While company officials found the results surprising, they also were confused when the adjudicated pathological assessment showed a 28 percent discordance among the pathologists that read the biopsies.
"What we observed is not unprecedented," said John Neefe, senior vice president of clinical development at Victoria, British Columbia-based Stressgen. "Pathologists agree less often than one would like to think."
The discrepancy makes it difficult to interpret the results, Korpolinski said. Therefore, the company does not have plans to begin a pivotal dysplasia trial, at least not until researchers can evaluate the pathology discordance and make additional measurements of human papillomavirus (HPV), such as viral load. The fastest route to commercialization, Korpolinski said, would be in the fast-track RRP indication.
The anal dysplasia trial did show some positive findings: HspE7 reached statistical significance in the secondary endpoints of physician's global assessment and a subset of patients with concomitant genital warts. Global assessment, which took into account the extent and depth of diseases as well as pathological analysis of biopsies, showed the drug reached statistical significance (p<0.03) at six months. In patients with concomitant genital warts, the drug showed an increasing treatment advantage during the course of the study. The durability of effect from responders in the study and previous Phase II studies were the same.
Raymond James' analyst Bapty downgraded Stressgen's stock, despite the "clear signs of efficacy" in both the RRP and anal dysplasia indications. But as it stands now, the company only has plans to move forward in the RRP indication, which is "very expensive to treat," he told BioWorld Today. "However, the patient numbers are low."
Bapty estimates that at its peak, sales of HspE7 in the RRP indication worldwide would be about $150 million to $175 million annually.
Stressgen has received orphan drug designation for RRP. The disease, indicated by warts in the upper airways, is found in the larynx and on the vocal chords, and can spread into the trachea and lungs. It is deadly in children, and the only known treatment is surgery. Pediatric patients have about four to five surgeries per year, the company said.
In the RRP trial, which included 27 patients, researchers found a 93 percent interval increase post-treatment, when looking at the time that elapsed from baseline to the first surgery. That result was statistically significant (p<0.02). The median of all intervals increased 107.6 days with treatment, compared to 55.3 days at baseline - suggesting that the children had 87 fewer surgeries during the first year following treatment. The annualized surgical rate also was reduced significantly. The children also showed a statistically significant decrease in their Derkay-Coltera Score by the end of the study.
HspE7 is a fusion of a heat-shock protein and an antigen from the human papillomavirus. Aside from the RRP and anal dysplasia indications, it is being studied in genital warts, cervical intraepithelial neoplasia (CIN) and cervical cancer.
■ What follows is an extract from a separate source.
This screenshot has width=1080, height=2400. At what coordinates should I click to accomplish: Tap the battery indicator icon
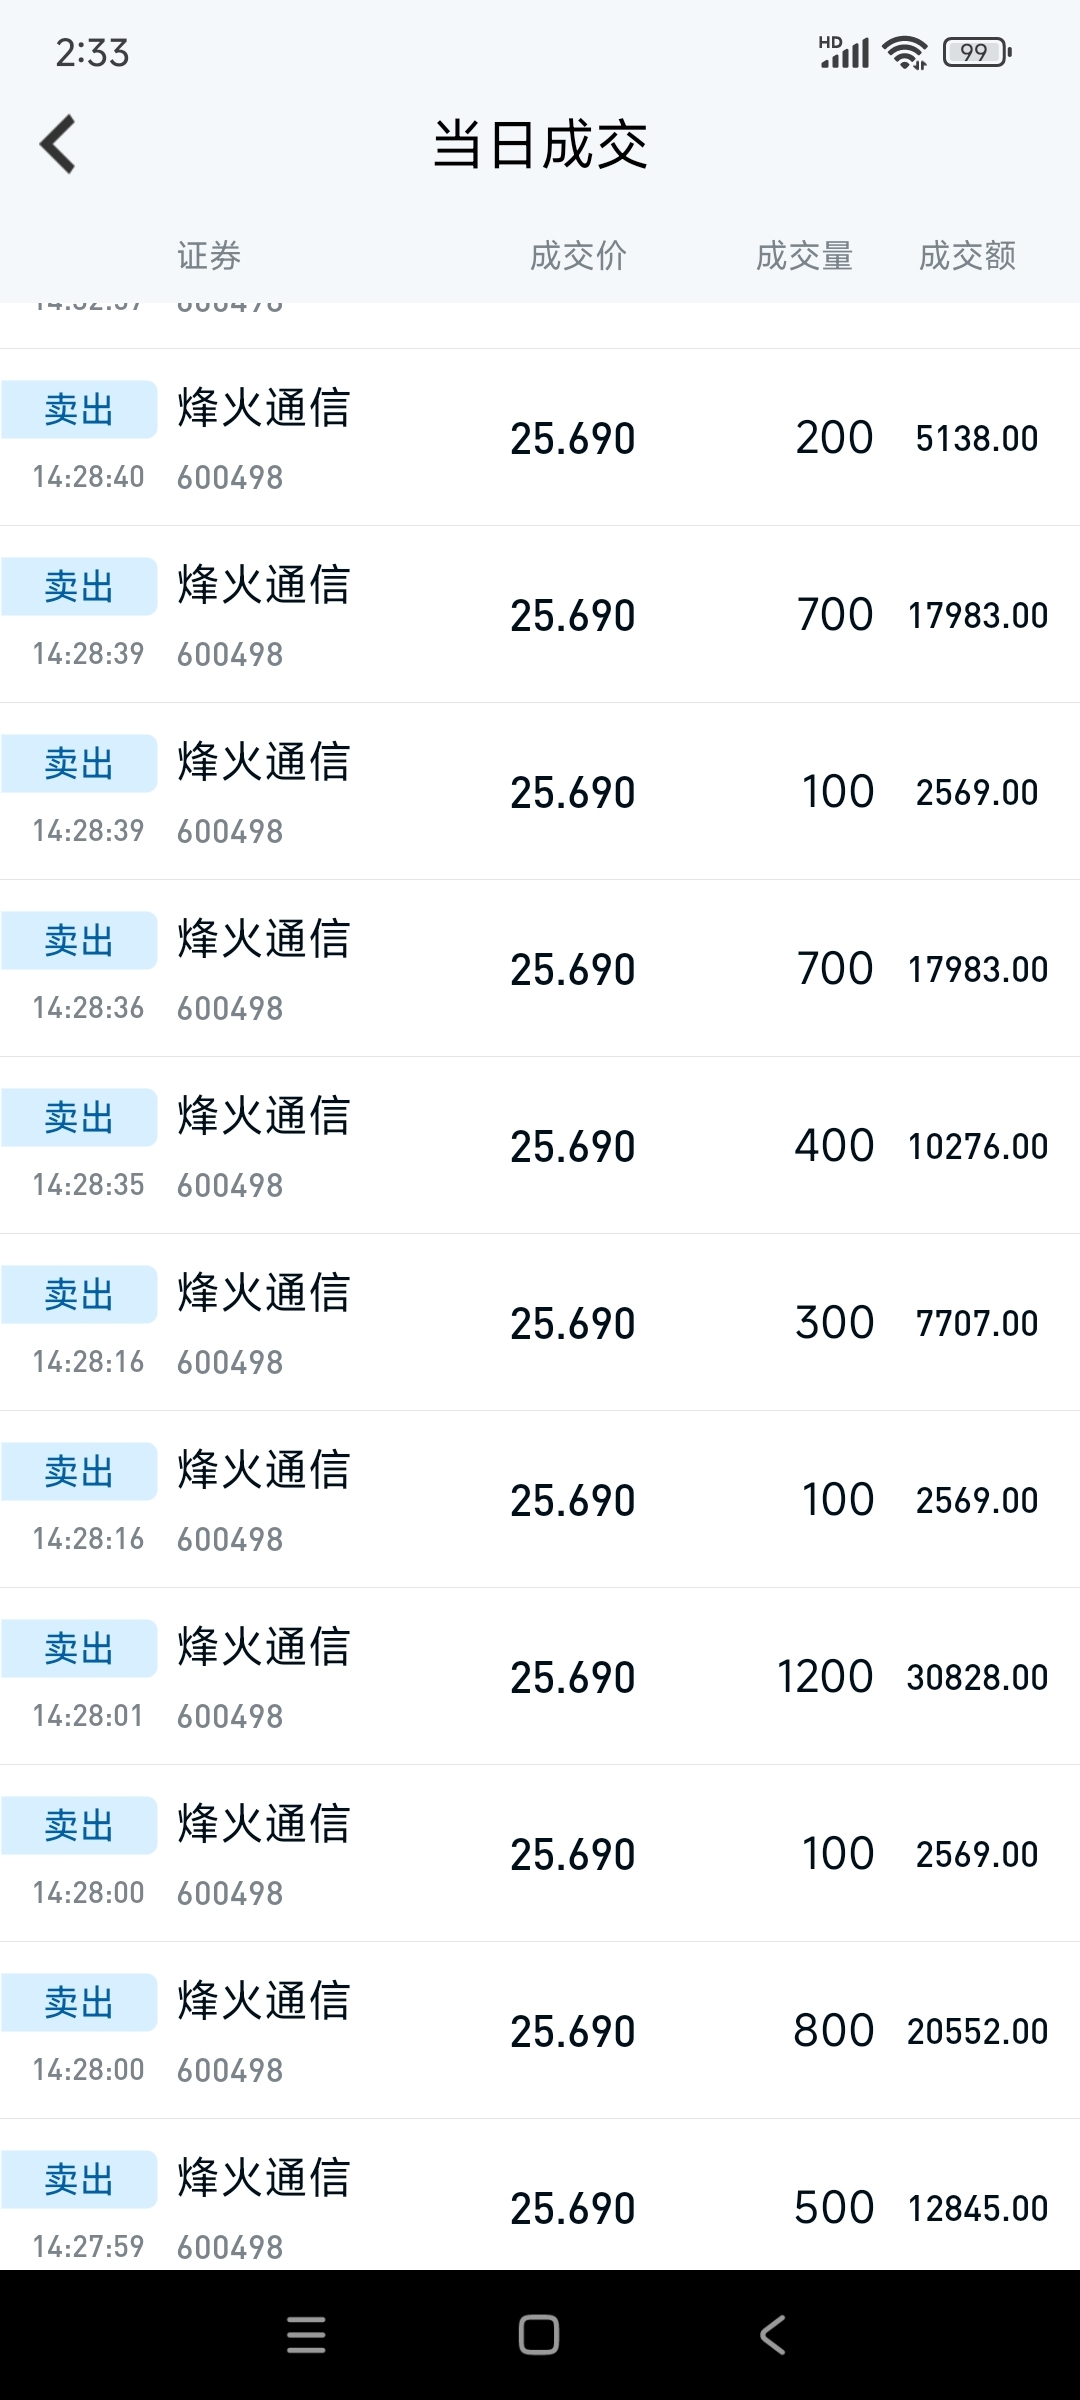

Anal dysplasia, also called anal intraepithelial neoplasia (AIN), is characterized by the presence of abnormal cells that might precede anal cancer. It is not treatable by surgery, as is CIN.
RRP, however, represents a small market, compared to other HPV indications. The National Institute of Allergy and Infectious Diseases, there are about 5.5 million new genital HPV infections each year, with more than 20 million people in the U.S. currently infected.
Stressgen expects to have HspE7 data from an anal dysplasia trial in HIV patients who have hepatitis B virus, as well as data from an ongoing cervical dysplasia trial, in the fourth quarter. Neefe said the cervical dysplasia trial might show similar results as the anal dysplasia trial.
"It is known and well shown in the literature that cervical dysplasia pathologists do not always agree," Neefe said. "So by moving to cervical dysplasia we are not going to get rid of this problem. We still have to power large enough to overcome the possibility of variance or variability in pathological assessment."